[What is required]:
The lines from the top of the data down to the line with "Shop Cool Vintage Decor (75, 30)" should be repeated exactly, both ends included.

___ Dataset content ___

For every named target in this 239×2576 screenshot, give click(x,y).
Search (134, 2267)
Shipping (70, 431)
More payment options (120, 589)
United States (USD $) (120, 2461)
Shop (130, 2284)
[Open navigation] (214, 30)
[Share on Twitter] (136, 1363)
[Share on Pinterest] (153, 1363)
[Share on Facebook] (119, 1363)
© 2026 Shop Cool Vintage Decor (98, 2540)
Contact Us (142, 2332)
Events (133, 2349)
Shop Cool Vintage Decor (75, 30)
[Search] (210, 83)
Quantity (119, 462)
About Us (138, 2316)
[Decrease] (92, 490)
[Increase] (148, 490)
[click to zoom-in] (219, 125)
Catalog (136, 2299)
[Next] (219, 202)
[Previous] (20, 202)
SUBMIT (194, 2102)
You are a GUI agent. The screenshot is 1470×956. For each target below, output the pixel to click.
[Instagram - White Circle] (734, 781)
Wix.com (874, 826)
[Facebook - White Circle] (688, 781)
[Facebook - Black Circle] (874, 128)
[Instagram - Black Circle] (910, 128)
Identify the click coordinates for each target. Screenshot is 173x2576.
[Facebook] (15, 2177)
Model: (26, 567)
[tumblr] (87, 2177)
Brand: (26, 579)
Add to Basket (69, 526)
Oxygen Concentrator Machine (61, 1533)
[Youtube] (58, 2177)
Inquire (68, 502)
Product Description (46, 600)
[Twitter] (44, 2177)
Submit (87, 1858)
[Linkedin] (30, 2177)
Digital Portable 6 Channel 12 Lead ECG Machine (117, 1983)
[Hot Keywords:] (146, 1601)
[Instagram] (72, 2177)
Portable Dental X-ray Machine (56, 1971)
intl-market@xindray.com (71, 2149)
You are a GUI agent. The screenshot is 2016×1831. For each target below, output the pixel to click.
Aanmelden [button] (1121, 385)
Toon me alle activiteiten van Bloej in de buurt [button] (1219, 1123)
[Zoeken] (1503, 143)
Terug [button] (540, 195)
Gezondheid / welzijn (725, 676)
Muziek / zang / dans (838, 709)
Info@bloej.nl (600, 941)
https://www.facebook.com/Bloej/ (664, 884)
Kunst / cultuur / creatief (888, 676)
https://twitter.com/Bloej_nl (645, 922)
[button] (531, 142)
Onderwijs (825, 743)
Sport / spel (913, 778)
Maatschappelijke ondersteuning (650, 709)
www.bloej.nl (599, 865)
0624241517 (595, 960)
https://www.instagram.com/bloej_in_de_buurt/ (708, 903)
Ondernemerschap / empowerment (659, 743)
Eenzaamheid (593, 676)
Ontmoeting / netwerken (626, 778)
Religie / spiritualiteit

___

[Answer to this task]:
For every named target in this 239×2576 screenshot, give click(x,y).
Search (134, 2267)
Shipping (70, 431)
More payment options (120, 589)
United States (USD $) (120, 2461)
Shop (130, 2284)
[Open navigation] (214, 30)
[Share on Twitter] (136, 1363)
[Share on Pinterest] (153, 1363)
[Share on Facebook] (119, 1363)
© 2026 Shop Cool Vintage Decor (98, 2540)
Contact Us (142, 2332)
Events (133, 2349)
Shop Cool Vintage Decor (75, 30)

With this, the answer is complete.